• **PROMPT**:
Nothing in the entries below may be altered; print them as they stand.

• **DATA FOR THE TASK**:
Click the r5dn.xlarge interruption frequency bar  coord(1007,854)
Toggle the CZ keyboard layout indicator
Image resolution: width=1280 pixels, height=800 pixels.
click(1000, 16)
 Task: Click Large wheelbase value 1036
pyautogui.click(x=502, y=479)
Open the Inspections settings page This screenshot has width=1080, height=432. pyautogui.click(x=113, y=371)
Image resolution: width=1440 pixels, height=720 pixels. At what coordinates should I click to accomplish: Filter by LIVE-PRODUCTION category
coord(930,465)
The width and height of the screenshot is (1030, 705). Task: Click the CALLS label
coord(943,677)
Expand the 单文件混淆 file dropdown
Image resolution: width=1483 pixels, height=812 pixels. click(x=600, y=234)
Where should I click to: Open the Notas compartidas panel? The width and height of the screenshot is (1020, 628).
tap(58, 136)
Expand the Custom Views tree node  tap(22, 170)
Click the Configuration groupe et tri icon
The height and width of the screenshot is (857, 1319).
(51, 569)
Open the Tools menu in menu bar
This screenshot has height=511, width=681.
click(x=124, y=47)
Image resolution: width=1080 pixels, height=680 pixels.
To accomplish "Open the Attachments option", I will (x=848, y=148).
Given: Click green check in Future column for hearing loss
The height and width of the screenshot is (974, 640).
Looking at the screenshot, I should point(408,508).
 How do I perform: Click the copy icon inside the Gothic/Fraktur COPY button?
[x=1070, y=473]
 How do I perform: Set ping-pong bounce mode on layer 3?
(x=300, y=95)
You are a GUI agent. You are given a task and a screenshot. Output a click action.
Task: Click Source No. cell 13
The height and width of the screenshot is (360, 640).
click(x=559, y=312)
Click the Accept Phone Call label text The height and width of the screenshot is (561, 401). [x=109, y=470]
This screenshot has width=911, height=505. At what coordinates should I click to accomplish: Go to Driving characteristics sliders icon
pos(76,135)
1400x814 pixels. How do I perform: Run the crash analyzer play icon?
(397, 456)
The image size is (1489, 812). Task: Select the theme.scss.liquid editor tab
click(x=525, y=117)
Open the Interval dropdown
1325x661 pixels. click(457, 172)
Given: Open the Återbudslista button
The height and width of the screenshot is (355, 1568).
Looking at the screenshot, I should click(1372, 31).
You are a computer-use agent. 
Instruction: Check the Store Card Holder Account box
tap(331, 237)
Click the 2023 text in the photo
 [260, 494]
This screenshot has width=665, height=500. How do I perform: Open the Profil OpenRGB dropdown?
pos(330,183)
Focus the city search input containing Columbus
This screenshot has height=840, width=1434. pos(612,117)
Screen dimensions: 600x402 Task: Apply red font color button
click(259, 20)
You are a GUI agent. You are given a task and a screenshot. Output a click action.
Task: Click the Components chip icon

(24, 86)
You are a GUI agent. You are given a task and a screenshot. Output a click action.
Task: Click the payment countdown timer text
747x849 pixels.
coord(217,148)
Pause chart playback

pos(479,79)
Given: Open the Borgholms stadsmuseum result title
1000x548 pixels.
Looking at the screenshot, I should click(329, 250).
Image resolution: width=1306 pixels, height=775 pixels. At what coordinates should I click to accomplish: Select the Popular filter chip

• **REPLY TO THE EXERCISE**:
Click the r5dn.xlarge interruption frequency bar  coord(1007,854)
Toggle the CZ keyboard layout indicator
Image resolution: width=1280 pixels, height=800 pixels.
click(1000, 16)
 Task: Click Large wheelbase value 1036
pyautogui.click(x=502, y=479)
Open the Inspections settings page This screenshot has width=1080, height=432. pyautogui.click(x=113, y=371)
Image resolution: width=1440 pixels, height=720 pixels. At what coordinates should I click to accomplish: Filter by LIVE-PRODUCTION category
coord(930,465)
The width and height of the screenshot is (1030, 705). Task: Click the CALLS label
coord(943,677)
Expand the 单文件混淆 file dropdown
Image resolution: width=1483 pixels, height=812 pixels. click(x=600, y=234)
Where should I click to: Open the Notas compartidas panel? The width and height of the screenshot is (1020, 628).
tap(58, 136)
Expand the Custom Views tree node  tap(22, 170)
Click the Configuration groupe et tri icon
The height and width of the screenshot is (857, 1319).
(51, 569)
Open the Tools menu in menu bar
This screenshot has height=511, width=681.
click(x=124, y=47)
Image resolution: width=1080 pixels, height=680 pixels.
To accomplish "Open the Attachments option", I will (x=848, y=148).
Given: Click green check in Future column for hearing loss
The height and width of the screenshot is (974, 640).
Looking at the screenshot, I should point(408,508).
 How do I perform: Click the copy icon inside the Gothic/Fraktur COPY button?
[x=1070, y=473]
 How do I perform: Set ping-pong bounce mode on layer 3?
(x=300, y=95)
You are a GUI agent. You are given a task and a screenshot. Output a click action.
Task: Click Source No. cell 13
The height and width of the screenshot is (360, 640).
click(x=559, y=312)
Click the Accept Phone Call label text The height and width of the screenshot is (561, 401). [x=109, y=470]
This screenshot has width=911, height=505. At what coordinates should I click to accomplish: Go to Driving characteristics sliders icon
pos(76,135)
1400x814 pixels. How do I perform: Run the crash analyzer play icon?
(397, 456)
The image size is (1489, 812). Task: Select the theme.scss.liquid editor tab
click(x=525, y=117)
Open the Interval dropdown
1325x661 pixels. click(457, 172)
Given: Open the Återbudslista button
The height and width of the screenshot is (355, 1568).
Looking at the screenshot, I should click(1372, 31).
You are a computer-use agent. 
Instruction: Check the Store Card Holder Account box
tap(331, 237)
Click the 2023 text in the photo
 [260, 494]
This screenshot has width=665, height=500. How do I perform: Open the Profil OpenRGB dropdown?
pos(330,183)
Focus the city search input containing Columbus
This screenshot has height=840, width=1434. pos(612,117)
Screen dimensions: 600x402 Task: Apply red font color button
click(259, 20)
You are a GUI agent. You are given a task and a screenshot. Output a click action.
Task: Click the Components chip icon

(24, 86)
You are a GUI agent. You are given a task and a screenshot. Output a click action.
Task: Click the payment countdown timer text
747x849 pixels.
coord(217,148)
Pause chart playback

pos(479,79)
Given: Open the Borgholms stadsmuseum result title
1000x548 pixels.
Looking at the screenshot, I should click(329, 250).
Image resolution: width=1306 pixels, height=775 pixels. At what coordinates should I click to accomplish: Select the Popular filter chip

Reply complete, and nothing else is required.